Collected data:

************

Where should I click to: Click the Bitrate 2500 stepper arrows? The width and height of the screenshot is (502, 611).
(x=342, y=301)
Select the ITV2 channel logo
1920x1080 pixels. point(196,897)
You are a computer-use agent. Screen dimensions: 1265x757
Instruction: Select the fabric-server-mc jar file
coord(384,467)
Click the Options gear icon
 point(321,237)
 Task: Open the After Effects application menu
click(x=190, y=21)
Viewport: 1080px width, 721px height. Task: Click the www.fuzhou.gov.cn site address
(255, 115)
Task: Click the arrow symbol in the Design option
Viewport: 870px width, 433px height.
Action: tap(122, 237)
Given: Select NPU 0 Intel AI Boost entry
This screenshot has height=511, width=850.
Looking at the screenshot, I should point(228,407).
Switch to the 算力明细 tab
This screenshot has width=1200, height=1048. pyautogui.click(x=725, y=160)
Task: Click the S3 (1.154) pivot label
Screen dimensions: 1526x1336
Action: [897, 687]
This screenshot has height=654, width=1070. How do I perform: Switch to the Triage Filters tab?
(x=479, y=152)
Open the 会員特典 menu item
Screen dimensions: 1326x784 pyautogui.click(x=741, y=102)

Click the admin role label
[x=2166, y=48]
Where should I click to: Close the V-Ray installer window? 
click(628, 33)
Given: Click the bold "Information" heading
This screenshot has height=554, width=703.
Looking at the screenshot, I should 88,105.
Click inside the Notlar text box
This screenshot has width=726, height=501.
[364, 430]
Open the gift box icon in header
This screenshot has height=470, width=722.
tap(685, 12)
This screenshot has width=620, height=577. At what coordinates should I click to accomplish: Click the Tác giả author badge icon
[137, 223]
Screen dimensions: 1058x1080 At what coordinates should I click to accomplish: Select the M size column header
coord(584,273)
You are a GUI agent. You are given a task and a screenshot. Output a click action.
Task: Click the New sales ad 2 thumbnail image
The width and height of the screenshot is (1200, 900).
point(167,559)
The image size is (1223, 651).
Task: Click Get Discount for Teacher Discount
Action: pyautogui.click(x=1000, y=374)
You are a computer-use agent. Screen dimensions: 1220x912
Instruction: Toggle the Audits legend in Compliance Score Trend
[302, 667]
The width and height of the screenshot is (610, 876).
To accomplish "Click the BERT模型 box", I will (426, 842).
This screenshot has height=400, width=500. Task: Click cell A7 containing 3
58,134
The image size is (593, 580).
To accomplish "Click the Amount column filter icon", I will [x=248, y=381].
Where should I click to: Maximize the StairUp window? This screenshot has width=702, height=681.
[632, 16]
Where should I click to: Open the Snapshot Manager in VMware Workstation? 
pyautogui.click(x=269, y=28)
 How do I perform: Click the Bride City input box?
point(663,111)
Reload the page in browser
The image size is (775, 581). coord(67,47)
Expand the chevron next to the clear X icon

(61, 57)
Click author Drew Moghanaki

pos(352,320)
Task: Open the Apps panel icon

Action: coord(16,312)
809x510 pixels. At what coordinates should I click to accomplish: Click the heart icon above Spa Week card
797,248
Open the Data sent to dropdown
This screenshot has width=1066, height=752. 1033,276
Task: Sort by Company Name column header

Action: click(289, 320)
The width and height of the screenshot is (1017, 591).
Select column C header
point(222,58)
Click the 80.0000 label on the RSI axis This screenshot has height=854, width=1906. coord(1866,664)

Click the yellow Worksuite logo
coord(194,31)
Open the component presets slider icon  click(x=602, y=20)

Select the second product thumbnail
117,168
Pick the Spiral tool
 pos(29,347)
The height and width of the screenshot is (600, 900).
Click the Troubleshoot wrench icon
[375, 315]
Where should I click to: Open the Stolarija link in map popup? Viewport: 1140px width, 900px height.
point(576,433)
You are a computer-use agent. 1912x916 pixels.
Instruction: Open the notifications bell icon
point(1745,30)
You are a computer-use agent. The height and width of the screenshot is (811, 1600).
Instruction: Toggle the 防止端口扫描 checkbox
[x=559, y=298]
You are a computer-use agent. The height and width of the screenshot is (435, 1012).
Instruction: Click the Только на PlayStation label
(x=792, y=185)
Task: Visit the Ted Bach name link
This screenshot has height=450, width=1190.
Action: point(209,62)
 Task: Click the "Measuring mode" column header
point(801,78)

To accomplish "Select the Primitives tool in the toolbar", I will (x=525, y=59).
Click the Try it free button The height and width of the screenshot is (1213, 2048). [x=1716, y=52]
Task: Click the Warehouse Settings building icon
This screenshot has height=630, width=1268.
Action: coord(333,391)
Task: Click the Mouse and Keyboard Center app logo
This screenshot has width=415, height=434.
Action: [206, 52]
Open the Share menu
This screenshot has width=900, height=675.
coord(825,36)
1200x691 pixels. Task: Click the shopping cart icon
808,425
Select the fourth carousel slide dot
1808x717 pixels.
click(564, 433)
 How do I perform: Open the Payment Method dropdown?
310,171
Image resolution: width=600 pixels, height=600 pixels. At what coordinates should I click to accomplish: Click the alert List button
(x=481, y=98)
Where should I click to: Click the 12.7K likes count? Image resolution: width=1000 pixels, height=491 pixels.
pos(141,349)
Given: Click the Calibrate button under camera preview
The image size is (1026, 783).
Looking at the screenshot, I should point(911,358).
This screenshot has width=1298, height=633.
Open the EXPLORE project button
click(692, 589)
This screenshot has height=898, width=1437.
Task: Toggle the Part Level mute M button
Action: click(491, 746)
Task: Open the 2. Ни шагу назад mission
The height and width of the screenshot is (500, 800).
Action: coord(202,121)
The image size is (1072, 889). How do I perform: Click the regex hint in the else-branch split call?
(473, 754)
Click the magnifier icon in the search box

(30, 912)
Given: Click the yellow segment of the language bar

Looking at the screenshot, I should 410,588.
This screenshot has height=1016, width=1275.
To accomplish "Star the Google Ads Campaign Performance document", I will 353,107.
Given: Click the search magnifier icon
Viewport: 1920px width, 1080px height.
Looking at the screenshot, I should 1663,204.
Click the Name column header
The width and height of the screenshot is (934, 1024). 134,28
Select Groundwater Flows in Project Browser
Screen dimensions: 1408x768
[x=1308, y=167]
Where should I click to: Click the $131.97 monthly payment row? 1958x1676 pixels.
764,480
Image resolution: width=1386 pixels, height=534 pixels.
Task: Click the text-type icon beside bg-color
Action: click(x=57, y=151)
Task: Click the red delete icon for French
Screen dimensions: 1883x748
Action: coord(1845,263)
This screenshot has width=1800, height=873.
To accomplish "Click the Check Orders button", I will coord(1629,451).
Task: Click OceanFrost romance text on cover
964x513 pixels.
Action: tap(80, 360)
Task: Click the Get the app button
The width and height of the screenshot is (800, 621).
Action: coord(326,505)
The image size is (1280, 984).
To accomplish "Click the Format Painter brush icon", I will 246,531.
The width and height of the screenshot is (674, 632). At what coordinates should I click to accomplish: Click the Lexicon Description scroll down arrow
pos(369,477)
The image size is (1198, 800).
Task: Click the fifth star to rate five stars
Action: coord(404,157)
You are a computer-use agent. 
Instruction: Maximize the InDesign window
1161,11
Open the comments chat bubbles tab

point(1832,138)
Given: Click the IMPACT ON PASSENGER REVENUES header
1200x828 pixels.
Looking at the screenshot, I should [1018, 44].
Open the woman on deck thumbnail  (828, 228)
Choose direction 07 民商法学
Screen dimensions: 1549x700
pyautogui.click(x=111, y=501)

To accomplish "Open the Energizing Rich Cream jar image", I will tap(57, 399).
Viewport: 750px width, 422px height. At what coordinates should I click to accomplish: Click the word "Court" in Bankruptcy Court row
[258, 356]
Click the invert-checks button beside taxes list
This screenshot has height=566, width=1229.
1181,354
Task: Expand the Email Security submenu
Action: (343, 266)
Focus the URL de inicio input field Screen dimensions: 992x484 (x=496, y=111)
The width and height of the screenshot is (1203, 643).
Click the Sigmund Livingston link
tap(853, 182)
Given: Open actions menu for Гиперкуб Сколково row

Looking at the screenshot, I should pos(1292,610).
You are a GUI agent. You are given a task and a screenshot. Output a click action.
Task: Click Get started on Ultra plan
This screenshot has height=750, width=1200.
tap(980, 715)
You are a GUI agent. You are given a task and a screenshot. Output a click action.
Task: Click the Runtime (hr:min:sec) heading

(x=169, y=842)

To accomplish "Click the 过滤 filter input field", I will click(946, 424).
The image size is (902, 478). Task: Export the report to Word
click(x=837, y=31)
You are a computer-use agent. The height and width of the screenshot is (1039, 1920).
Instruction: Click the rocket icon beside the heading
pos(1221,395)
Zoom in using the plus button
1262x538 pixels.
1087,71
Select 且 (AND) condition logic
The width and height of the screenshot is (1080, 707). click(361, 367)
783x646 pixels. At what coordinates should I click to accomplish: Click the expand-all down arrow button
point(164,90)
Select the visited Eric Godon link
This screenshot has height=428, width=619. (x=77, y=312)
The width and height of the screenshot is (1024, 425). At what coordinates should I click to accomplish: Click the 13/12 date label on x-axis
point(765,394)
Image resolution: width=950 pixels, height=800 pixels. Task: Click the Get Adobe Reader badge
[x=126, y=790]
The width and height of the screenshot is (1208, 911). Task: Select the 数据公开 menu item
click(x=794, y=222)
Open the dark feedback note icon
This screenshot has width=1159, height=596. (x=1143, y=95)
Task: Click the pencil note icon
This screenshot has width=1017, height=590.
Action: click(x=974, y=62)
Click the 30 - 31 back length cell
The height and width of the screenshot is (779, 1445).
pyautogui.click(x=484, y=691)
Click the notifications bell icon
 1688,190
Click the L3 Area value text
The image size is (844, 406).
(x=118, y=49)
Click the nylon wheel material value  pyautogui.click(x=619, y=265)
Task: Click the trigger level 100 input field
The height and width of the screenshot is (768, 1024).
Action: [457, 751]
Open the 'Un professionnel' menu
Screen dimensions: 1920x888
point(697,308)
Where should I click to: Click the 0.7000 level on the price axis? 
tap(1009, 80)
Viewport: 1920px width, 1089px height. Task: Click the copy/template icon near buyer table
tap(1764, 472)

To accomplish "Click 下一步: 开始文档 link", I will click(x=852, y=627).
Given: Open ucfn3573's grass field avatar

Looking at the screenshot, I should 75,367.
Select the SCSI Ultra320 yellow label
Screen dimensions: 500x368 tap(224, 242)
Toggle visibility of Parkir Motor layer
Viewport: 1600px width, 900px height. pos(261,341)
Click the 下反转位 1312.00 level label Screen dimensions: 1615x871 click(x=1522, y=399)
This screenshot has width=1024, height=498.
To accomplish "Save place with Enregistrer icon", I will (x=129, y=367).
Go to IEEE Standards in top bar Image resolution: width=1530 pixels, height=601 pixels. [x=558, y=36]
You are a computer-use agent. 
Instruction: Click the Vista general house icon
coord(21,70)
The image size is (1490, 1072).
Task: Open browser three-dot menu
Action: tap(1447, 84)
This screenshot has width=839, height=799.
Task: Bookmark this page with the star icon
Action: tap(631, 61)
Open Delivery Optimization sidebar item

************

All lines in the data above from the one with "Task: Click the New" through the one with "The width and height of the screenshot is (610, 876)." must be repeated exactly, and no others.

Task: Click the New sales ad 2 thumbnail image
The width and height of the screenshot is (1200, 900).
point(167,559)
The image size is (1223, 651).
Task: Click Get Discount for Teacher Discount
Action: pyautogui.click(x=1000, y=374)
You are a computer-use agent. Screen dimensions: 1220x912
Instruction: Toggle the Audits legend in Compliance Score Trend
[302, 667]
The width and height of the screenshot is (610, 876).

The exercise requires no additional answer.